GIVEN PROBLEM 1 — In the Overcooked V2 text, what does each episode sample?

TEXT SEGMENT —

Overcooked V2¶
Seven environments from Gessler et al., 2025 that test coordination under asymmetric information and stochasticity. Each episode samples a hidden target recipe. One agent can observe the recipe through a nearby indicator; the other must infer it through communication or partner behavior.
Uses the same actions and cooking pipeline as Overcooked V1. Key differences: partial observability, stochastic recipe selection, open pots that accept any ingredient, and reward shaping that penalizes incorrect actions.

ITEMS —
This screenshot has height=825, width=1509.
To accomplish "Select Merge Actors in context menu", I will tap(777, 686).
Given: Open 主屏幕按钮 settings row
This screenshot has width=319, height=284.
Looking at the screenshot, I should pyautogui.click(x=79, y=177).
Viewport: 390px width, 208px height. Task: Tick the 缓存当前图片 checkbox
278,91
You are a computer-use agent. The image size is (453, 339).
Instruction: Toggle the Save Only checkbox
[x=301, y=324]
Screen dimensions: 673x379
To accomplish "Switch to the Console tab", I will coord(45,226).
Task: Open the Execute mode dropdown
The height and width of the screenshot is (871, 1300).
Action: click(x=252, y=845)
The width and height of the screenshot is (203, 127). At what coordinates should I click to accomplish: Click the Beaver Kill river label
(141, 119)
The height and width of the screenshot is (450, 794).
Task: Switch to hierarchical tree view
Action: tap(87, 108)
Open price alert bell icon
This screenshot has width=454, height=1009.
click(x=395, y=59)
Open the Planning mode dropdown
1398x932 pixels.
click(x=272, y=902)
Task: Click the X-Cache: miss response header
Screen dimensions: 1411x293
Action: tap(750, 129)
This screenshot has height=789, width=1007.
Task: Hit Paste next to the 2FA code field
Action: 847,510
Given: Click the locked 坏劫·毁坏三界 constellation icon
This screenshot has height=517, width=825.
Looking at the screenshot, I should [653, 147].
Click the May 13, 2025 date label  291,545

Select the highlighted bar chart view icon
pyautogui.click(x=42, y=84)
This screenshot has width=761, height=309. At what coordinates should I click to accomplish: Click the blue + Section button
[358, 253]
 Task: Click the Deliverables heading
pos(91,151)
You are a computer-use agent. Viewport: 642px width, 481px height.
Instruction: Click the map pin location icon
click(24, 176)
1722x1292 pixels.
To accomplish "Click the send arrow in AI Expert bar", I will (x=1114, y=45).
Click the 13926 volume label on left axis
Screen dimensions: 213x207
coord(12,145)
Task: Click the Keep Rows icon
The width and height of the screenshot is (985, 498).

GIVEN PROBLEM 2 — Copy the stretch of the listing from the line containing "The width and height of the screenshot is (203, 127)." through the line containing "click(x=395, y=59)", keeping every line exactly as it appears.

CORRECT RESPONSE 1 — A hidden target recipe.

CORRECT RESPONSE 2 —
The width and height of the screenshot is (203, 127). At what coordinates should I click to accomplish: Click the Beaver Kill river label
(141, 119)
The height and width of the screenshot is (450, 794).
Task: Switch to hierarchical tree view
Action: tap(87, 108)
Open price alert bell icon
This screenshot has width=454, height=1009.
click(x=395, y=59)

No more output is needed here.